Licence audit

[purcell]

Some packages are not explicitly licensed, and we should either actively stop hosting these, or work with maintainers to remedy the situation. An example would be anaphora, not to single out @rolandwalker particularly. A good starting point would be to at least determine which single-file packages have no license (or spdx) header. Multi-file packages would need their -pkg.el file inspecting. Bulk cross-referencing with the github API to determine repo licenses would also be a useful approach. I think we should work towards having the license displayed on the package pages, and maybe even in the package list.

[rolandwalker]

Since I cannot claim copyright over the code in anaphora, how should the license be given for MELPA's purposes?

[purcell]

Since I cannot claim copyright over the code in anaphora, how should the license be given for MELPA's purposes?

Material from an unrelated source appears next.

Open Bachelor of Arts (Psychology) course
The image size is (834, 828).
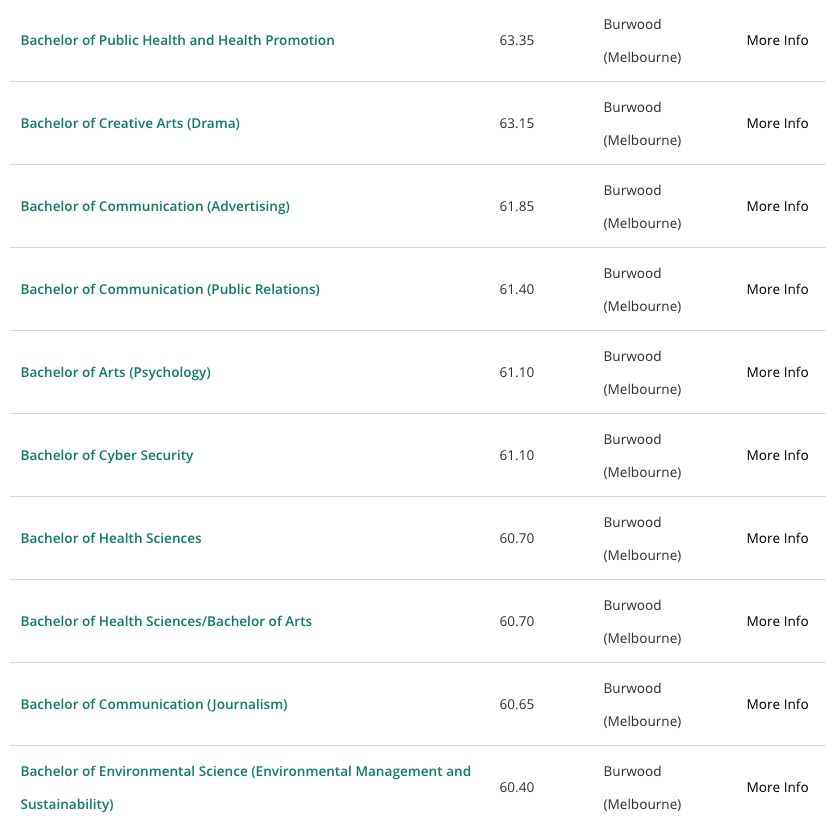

As a header in the code, e.g. via the spdx package. Or am I misunderstanding the question?

[rolandwalker]

Looks like SPDX does include a disclaimer covering this case https://spdx.org/licenses/CC-PDDC.html .

(I've always been certain that I don't have the right to define the license for code I didn't write.)

[purcell]

@rolandwalker Public domain seems a reasonable choice in that situation imo.

[tarsius]

anaphora.el already begins with

;;; anaphora.el --- anaphoric macros providing implicit temp variables  -*- lexical-binding: t -*-
;;
;; This code is in the public domain.

That is compatible with the GPLv3 and therefore good enough, right?

Among all the packages on the Emacsmirror (which is a superset of the packages distributed by Melpa) there are currently only three whose license I couldn't extract. [And two of those are mirrored directly from the fsf. I reported the issue and nothing happened. It's a bit annoying to say the least.]

So I don't think there really is anything we have to do. If you want I can give you lists of packages whose licensing terms are hard to detect programmatically. We already did the real work a few years ago. All that is left to do is to improve how the terms are specified in a few cases that depart to far from the conventions. Personally I consider This code is in the public domain appearing in the library header to be a perfectly reasonable way of making that known and wouldn't contact the authors of packages that do only that.

[tarsius]

See https://github.com/emacscollective/elx/blob/01ad699c562887dfe135f21dbf65d72cfe7d9cd9/elx.el#L362 for a list suboptimal permission statements found in the wild. That list does contains a few phrases that really should be replaced with a header keyword with a supported value, a proper permission statement and/or a license file.

If someone wants to work the the maintainers to get that done, then I can provide the list of packages that should be improved, but I don't want to do that work myself.